Antidote to fear in the pews: the whole counsel of God

Antidote to fear in the pews: the whole counsel of God

Antidote to fear in the pews: the whole counsel of God

A Christian apologist and author says fear about the future – shown in a recent poll to be prevalent among American churchgoers – can be attributed, at least partly, to "milquetoast" preaching in today's pulpits.

Lifeway Research, the research arm of the Southern Baptist Convention, polled Protestant pastors and found that 69% of them believe there's a growing sense of fear among their congregations about the future of the nation and the world. The same poll revealed that 63% said their flock also fears the future of Christianity in the U.S.


Dr. Alex McFarland, co-host of a weekday program on American Family Radio, explains that the Word of God is supposed to bring peace.

"When we look at the present and likely future states of the world, it would be easy to be despondent and even fearful," he acknowledges. "But in the Bible, Titus 2:13 speaks of 'that blessed hope, the glorious appearing of our great God and Savior Jesus Christ.'"

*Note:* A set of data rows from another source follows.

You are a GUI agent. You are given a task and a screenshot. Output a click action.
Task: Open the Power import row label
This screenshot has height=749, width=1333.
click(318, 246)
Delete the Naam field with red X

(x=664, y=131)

McFarland, Alex (Christian apologist) McFarland

But in many cases, he laments, the American Church isn't hearing the whole counsel of God – specifically, how to navigate the last days. "We've really had about a 20-year period of young pastors who don't – and in many cases won't – preach on eschatology," he states.

Merriam-Webster defines eschatology as "a branch of theology concerned with the final events in the history of the world or of humankind," which could include biblical doctrines such as Christ's return and the resurrection of the dead.

McFarland argues power is available to Christians that can help them overcome fear.

"We [believers] need to know what it is to pray with power," he tells AFN. "The American Church needs to rediscover the supernatural … tools that are always at our disposal to walk [and pray] in the power of the Holy Spirit …."

But that will only happen, McFarland says, when American pastors start preaching with power. "We do not need milquetoast, B-grade motivational speakers. We need prophets," he emphasizes.